“Just go outside and play! Do something. Do anything. Yes, by yourself. Get out of here; go PLAY!” Whether we are willing to admit it, this is the familiar battle cry of all besieged parents. Despite our desire to be nurturing, educational, and engaged, at some point, all of us conjure forth the memory of hours spent outside, of summer afternoons and a mother’s voice saying, “I don’t want to see you until dinner.” Did this really happen, or is it a memory passed along from our beleaguered mothers, who in their turn wished to turn off the TV, and have a moment’s peace in which to think?
Yet, beneath all of the videos, DVDs, gaming systems, and scheduled activities lies one undeniable truth: at some point in our recent past, children knew how to play. Tin House Books’ timely reissue of the classic How to Do Nothing with Nobody All Alone by Yourself, by Robert Paul Smith, brings a much needed return to the essentials of childhood. First published in 1958, at the beginning of the entertainment era, How to Do Nothing with Nobody All Alone by Yourself is the result of a grown man’s research into the era of his own childhood. Filled with detailed instructions – and illustrations – for the sort of solitary games that children once passed along to each other, this book is a delightful reprieve from the incessant beeping, flashing dependence of modern childhood.
Some of the activities in the book carry the potential for mild danger. Smith himself acknowledges the risks in the characteristically common-sense fashion of his era. “It’s my belief that things themselves are not dangerous. It’s the people who use them … I can’t give you any better argument than that to use with your parents about any of the few things in this book that are dangerous…” At the beginning of the next paragraph, he comments, “So that’s the end of the lecture, and this is how you make a needle dart.”
Personally, I’m intrigued by any book for children that comes with a liability disclaimer, as this one does on the back flyleaf. It may be perverse, but in an era where coffee cups caution us that coffee is, in fact, hot, I kind of like a book that teaches children how to play games with a scout knife. So, some parents may want to forbid their children from exploring the section on “mumbly-peg.” I, however, can’t wait to point out to my fifth-grader that the awl on her pocket knife has a use beyond punching holes in things. I was also intrigued to finally find a definition and description of mumbly-peg.

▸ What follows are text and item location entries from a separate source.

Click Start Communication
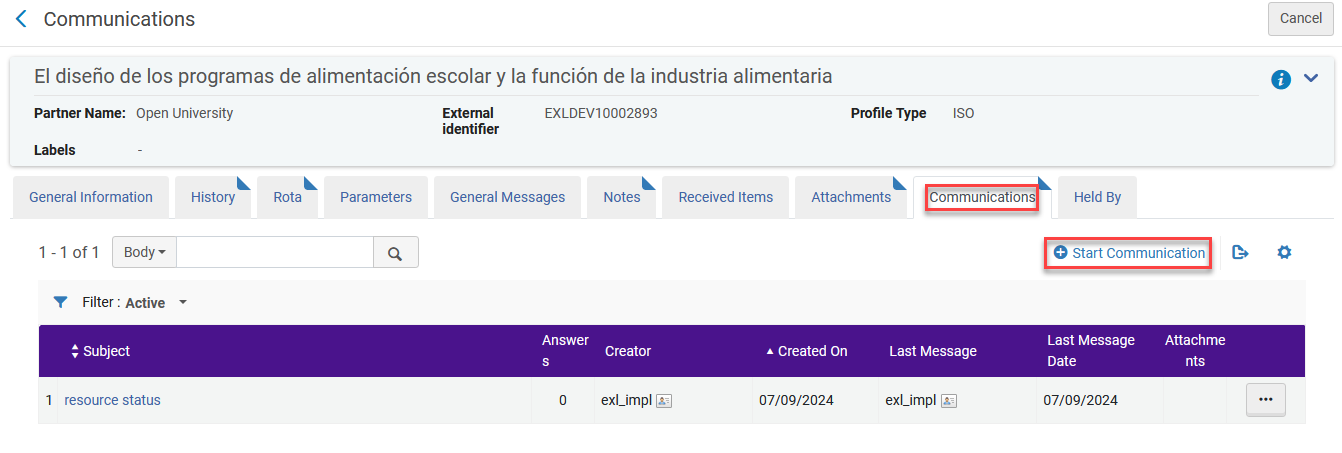1342x453 pixels. click(1129, 253)
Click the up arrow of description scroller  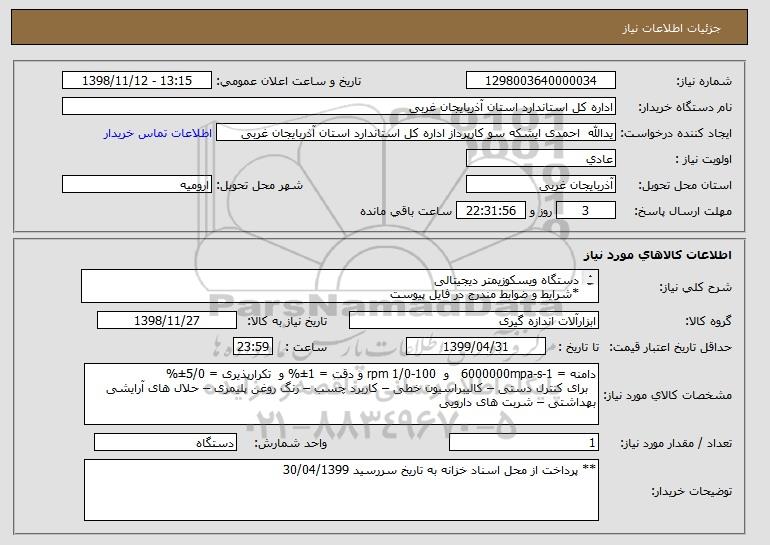(590, 276)

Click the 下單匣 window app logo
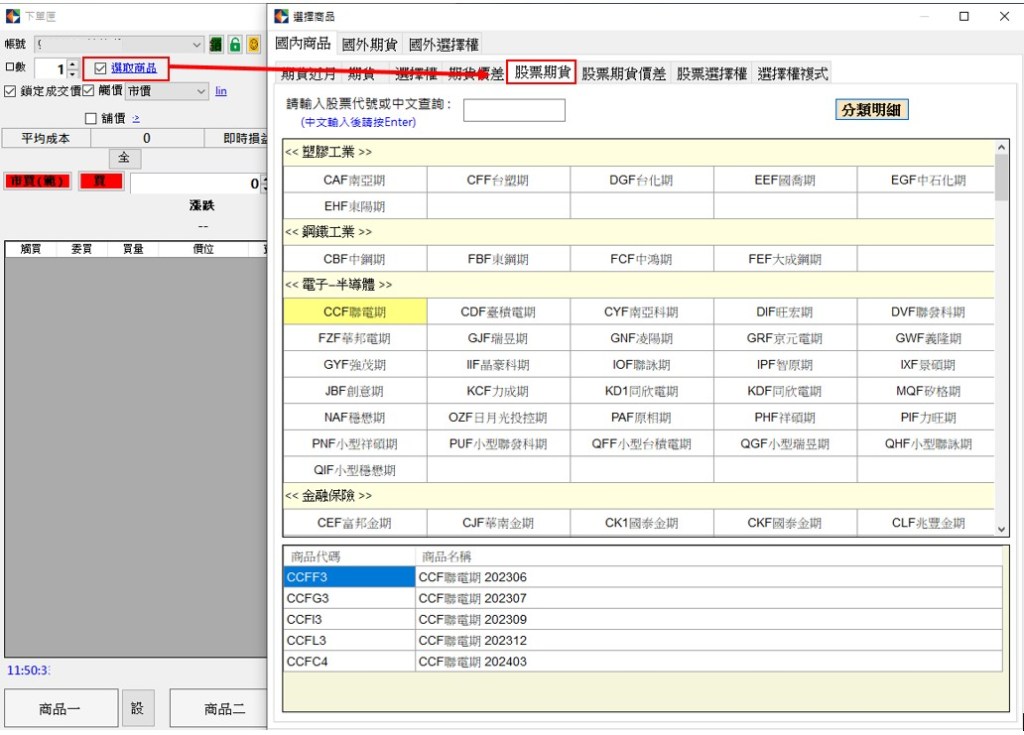point(12,16)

Smith’s introductory paragraph is glorious. “If things were as they should be, another kid would be telling you how to do these things, or you’d be telling another kid. But since I’m the only kid left around who knows how to do these things – I’m forty-two years old, but about these things I’m still a kid – I guess it’s up to me.” Smith lays down one rule which will confound many modern children. “The rule about this book is there’s no hollering for help. If you follow the instructions, these things will work, if you don’t, they won’t.”
News and magazine articles depict parents who accompany their children to college, smoothing out every bump along the way. What a joy to give children something they can do without “hollering for help.” The activities in this book are probably best suited for middle-schoolers, but Smith himself puts it best. “I don’t know how old you are, and I really don’t know any more how old I was when I did the different things in this book, so if you find that some of the things are too old for you – wait until you’re old enough to do them. If you find that some of the things in the book are too young for you, first figure out if they’re really too young, if nobody else knows that you’re doing them.”
From the basics of paper airplanes to the many uses of horse chestnuts and empty spools, How to Do Nothing with Nobody All Alone by Yourself is replete with the sort of fun that childhood should be, and too rarely is.